Browser compatibility

A check is run on yarn build to make sure that the output does not contain any non-ES5 JavaScript code. This is done so your app does not unexpectedly break in older browsers.

When offending output is found the build fails, and you are notified.

[PRESET] Checking browser compatibility...
[PRESET]
You might want to add the following entries to `preset.transpileModules` in `next.config.js`:

- yup

For more information, see: https://github.com/martpie/next-transpile-modules

Most modules can be transpiled. Modules that can't be transpiled can be ignored. Be sure to check if the module can be safely ignored or if you need to take additional steps per the modules' instructions.

Transpile modules

Modules to be transpiled can be added by setting the preset.transpileModules option in next.config.js.

const { withPreset } = require("@lightbase/next-preset");

/** @type {import("next").NextConfig} */
module.exports = withPreset({
  ...
  preset: {
    transpileModules: [
      "yup",
      "dequal",
    ],
    ...
  },
  ...
});

Ignore modules

Some modules produce non-ES5 code and cannot be transpiled, e.g.
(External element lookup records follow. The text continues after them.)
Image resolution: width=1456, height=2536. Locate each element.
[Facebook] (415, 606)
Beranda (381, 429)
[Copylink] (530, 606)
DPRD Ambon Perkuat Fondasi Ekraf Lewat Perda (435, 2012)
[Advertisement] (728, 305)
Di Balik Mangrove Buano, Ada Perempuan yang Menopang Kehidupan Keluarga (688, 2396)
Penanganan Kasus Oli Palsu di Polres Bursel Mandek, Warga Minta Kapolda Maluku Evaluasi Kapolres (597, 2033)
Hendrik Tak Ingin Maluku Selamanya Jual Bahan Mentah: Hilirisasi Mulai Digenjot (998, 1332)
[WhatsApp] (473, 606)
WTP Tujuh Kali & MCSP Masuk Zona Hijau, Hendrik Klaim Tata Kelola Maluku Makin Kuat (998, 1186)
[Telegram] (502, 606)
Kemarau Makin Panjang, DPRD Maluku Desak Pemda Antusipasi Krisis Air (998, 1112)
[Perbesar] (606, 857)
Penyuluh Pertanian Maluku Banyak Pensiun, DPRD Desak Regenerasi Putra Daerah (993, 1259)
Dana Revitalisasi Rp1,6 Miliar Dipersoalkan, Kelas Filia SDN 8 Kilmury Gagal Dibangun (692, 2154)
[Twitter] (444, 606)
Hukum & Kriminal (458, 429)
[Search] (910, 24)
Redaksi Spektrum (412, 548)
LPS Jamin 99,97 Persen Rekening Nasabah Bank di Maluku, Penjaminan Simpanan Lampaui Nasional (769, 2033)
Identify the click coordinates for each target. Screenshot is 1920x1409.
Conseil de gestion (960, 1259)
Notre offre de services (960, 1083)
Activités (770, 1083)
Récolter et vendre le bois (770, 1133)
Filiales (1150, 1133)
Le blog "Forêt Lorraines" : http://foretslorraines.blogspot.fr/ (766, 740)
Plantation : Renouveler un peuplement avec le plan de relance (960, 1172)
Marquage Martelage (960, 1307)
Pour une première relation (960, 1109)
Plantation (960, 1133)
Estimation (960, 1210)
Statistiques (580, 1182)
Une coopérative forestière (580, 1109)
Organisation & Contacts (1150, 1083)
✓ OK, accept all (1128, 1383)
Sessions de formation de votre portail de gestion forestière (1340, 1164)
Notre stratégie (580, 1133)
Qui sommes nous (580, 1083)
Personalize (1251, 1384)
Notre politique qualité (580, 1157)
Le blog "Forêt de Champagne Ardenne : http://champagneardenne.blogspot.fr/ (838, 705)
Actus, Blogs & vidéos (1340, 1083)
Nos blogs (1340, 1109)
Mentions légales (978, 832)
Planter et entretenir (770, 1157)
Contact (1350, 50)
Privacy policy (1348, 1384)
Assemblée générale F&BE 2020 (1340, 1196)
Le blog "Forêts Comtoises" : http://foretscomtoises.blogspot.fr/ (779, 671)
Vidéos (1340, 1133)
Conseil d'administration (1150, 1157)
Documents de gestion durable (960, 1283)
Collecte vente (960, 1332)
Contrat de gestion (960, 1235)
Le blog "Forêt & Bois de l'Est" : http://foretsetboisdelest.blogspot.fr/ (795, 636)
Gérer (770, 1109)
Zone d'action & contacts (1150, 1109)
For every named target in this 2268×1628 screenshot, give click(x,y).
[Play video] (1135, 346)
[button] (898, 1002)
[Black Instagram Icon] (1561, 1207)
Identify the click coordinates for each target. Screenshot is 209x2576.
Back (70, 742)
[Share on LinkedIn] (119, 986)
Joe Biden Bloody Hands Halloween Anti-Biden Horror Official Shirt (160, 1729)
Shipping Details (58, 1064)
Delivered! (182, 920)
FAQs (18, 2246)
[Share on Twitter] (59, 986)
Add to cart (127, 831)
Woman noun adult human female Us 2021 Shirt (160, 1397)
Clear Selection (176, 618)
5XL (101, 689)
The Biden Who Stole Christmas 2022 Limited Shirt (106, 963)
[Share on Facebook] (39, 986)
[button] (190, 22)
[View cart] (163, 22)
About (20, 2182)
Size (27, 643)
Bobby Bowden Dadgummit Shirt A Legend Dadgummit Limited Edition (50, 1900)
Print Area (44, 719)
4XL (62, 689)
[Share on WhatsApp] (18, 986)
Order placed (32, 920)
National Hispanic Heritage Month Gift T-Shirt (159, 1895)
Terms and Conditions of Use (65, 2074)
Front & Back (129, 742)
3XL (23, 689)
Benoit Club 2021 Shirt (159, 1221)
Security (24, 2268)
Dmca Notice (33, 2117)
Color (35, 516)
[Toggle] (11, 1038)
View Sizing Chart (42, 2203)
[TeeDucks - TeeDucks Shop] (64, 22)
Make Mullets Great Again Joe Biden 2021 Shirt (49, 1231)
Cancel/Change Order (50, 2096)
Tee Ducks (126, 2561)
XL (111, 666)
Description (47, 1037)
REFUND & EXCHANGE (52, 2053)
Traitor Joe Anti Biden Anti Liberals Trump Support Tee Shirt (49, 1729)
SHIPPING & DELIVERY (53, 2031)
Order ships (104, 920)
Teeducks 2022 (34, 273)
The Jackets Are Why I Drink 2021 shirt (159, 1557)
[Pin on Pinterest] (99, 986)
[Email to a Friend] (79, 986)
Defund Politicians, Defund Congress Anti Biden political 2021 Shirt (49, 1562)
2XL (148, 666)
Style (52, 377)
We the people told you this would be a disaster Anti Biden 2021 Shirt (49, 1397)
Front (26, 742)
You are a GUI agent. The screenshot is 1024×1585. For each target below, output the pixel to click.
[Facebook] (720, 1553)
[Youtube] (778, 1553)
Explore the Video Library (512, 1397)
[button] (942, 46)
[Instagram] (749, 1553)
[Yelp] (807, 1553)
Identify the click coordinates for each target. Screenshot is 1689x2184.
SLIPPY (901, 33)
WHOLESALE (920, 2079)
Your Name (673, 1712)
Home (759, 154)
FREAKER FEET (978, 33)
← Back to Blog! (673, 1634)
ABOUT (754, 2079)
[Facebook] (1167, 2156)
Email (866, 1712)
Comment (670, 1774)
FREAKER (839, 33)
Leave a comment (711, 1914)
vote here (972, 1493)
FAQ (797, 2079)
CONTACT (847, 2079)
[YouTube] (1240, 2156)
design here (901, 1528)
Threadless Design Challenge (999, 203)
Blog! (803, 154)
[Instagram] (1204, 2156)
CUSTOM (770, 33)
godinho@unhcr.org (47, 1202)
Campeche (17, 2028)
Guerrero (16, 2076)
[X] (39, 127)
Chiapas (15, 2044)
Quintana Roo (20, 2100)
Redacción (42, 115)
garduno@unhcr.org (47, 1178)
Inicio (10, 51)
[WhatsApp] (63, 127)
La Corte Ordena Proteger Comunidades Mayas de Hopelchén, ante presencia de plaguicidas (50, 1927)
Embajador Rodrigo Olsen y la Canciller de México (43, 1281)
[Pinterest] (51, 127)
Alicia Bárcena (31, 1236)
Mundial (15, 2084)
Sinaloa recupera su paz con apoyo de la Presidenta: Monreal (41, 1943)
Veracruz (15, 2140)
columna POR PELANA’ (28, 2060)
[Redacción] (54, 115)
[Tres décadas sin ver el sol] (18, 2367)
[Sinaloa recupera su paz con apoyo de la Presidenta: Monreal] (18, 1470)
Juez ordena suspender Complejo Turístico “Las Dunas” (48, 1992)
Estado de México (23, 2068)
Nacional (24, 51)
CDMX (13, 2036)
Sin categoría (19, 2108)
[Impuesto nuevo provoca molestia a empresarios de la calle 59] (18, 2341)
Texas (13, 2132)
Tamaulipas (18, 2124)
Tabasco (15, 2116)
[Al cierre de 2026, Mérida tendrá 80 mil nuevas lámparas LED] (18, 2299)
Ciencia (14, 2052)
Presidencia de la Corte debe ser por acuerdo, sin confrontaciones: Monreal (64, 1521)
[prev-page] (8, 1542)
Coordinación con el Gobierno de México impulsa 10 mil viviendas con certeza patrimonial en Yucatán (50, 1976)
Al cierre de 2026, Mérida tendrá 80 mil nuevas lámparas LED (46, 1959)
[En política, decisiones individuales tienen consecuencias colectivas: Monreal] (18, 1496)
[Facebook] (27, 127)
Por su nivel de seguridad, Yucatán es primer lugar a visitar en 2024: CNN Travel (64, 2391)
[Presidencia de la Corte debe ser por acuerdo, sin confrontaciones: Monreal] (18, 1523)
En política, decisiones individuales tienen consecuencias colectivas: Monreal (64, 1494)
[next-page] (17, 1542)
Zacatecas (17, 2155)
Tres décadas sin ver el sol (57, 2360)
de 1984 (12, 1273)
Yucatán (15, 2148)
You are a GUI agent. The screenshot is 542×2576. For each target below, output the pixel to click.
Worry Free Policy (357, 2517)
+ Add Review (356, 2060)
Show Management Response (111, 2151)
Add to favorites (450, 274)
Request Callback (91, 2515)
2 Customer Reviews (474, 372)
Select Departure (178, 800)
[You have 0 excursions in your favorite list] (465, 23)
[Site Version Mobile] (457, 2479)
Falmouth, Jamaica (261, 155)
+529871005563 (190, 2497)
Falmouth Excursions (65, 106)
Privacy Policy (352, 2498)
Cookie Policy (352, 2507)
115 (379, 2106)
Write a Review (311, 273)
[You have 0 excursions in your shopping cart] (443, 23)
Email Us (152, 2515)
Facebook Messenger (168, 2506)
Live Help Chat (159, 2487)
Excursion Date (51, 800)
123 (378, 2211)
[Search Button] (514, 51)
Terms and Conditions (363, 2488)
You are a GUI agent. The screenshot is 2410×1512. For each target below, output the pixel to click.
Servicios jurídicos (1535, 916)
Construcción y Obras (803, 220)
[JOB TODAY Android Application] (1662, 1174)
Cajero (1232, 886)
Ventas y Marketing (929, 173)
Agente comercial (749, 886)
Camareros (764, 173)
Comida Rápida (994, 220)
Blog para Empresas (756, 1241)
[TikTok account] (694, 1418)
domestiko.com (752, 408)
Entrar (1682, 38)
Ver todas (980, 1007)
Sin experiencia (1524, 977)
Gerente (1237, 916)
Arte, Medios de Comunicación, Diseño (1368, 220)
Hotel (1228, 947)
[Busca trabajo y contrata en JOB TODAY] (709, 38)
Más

Mapbox-GL. Usually the module does not support older browsers, so it does not make sense for them to transpile to ES5 or support it.

Modules to be ignored can be added by setting the preset.ignoreModules option in next.config.js.

const { withPreset } = require("@lightbase/next-preset");

/** @type {import("next").NextConfig} */
module.exports = withPreset({
  ...
  preset: {
    ignoreModules: ["mapbox-gl"],
    ...
  },
  ...
});

Error monitoring

Sentry is set up for error monitoring on both server and client side. It is called from the <ErrorBoundary> in _app.page.tsx.

You can use translateErrorKeyOrReport from src/lib to automatically report missing error key translations.

Dynamic robots.txt

A dynamic /robots.txt is powered via /api/robots which defaults to disallowing all agents

Health check

There's a simple health check API route: /api/_health. In production, this API route can be used by DevOps tools to determine whether the Next.js server is running or not.